Russia maintains trade with A7A5
Russia has made a significant shift in its approach to digital assets.
In early 2022, the Central Bank of Russia proposed a complete ban on cryptocurrencies, describing it as a threat to financial stability. However, in 2024, it reversed its position and began using cryptocurrencies to support trade under sanctions.
President Vladimir Putin also directly supported a new payment network called A7.
A7 launched the ruble-based stablecoin A7A5 in early 2025. This token facilitates the flow of funds both within and outside the traditional financial system, having already supported transactions exceeding $87 billion, according to Chainalysis.
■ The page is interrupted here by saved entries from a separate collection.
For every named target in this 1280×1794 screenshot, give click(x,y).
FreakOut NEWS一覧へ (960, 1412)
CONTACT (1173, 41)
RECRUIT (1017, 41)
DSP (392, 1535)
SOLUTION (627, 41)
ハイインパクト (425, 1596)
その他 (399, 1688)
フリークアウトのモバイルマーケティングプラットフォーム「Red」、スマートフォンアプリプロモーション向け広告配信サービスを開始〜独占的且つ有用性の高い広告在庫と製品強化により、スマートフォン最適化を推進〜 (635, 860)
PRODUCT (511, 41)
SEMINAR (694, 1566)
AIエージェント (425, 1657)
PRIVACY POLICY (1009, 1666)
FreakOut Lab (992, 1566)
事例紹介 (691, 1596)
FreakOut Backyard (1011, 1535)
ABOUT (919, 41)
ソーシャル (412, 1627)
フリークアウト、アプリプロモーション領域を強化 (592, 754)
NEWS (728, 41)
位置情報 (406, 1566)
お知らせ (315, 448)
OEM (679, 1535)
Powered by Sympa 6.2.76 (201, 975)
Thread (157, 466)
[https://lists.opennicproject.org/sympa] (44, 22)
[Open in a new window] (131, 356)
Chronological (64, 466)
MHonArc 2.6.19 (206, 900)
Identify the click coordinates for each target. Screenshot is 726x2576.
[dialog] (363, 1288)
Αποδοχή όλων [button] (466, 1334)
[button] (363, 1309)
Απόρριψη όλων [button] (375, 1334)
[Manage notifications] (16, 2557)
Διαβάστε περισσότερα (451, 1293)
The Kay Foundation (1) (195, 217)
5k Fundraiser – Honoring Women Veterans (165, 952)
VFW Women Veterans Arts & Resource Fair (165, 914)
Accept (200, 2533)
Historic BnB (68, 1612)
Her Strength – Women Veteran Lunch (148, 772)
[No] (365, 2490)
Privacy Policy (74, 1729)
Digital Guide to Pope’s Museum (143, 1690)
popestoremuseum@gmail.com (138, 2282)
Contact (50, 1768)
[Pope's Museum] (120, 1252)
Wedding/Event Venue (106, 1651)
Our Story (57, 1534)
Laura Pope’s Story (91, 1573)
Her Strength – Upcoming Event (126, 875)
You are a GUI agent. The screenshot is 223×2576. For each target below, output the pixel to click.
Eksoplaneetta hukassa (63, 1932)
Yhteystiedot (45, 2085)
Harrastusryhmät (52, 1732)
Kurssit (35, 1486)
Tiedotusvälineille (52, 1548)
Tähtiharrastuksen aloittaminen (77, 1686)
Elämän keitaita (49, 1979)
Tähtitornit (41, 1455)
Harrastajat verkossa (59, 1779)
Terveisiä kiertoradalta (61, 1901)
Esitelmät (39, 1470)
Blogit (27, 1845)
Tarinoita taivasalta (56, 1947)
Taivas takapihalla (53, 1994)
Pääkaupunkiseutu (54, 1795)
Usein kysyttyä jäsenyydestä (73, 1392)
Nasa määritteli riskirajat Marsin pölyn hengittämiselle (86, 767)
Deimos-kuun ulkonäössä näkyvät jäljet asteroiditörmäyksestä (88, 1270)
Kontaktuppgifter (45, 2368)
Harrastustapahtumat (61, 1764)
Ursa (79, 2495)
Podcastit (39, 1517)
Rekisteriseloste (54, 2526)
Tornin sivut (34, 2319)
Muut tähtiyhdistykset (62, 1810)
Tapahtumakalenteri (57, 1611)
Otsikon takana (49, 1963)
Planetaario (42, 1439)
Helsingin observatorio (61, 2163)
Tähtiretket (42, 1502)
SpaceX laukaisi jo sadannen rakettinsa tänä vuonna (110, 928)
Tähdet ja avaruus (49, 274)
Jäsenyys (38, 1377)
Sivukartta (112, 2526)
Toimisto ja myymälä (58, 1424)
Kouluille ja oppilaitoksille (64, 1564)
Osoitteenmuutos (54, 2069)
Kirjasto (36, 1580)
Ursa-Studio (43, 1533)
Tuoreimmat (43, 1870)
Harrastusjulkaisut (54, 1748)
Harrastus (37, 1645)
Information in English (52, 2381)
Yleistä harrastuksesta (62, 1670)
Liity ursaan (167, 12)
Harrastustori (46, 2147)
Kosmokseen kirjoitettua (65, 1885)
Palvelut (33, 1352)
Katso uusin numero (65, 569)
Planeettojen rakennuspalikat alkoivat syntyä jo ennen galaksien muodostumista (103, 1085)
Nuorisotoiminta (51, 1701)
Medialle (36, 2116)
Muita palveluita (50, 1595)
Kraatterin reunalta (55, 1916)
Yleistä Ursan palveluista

Russian companies use A7A5 to convert rubles to USDT. This allows Russian companies to continue cross-border payments even when banks refuse Russian-related remittances.
As Russia builds a financial system that no longer relies on Western channels, Global Leisure's findings indicate that Galantex has not disappeared, adding important implications.
Rather, Galantex is continuously moving funds through a structure that mimics a new state-led system by transforming its operational methods.
Overall, this evidence shows that countries are developing their own cryptocurrency-based payment structures to evade sanctions applicable to individual nations and mitigate existing external pressures.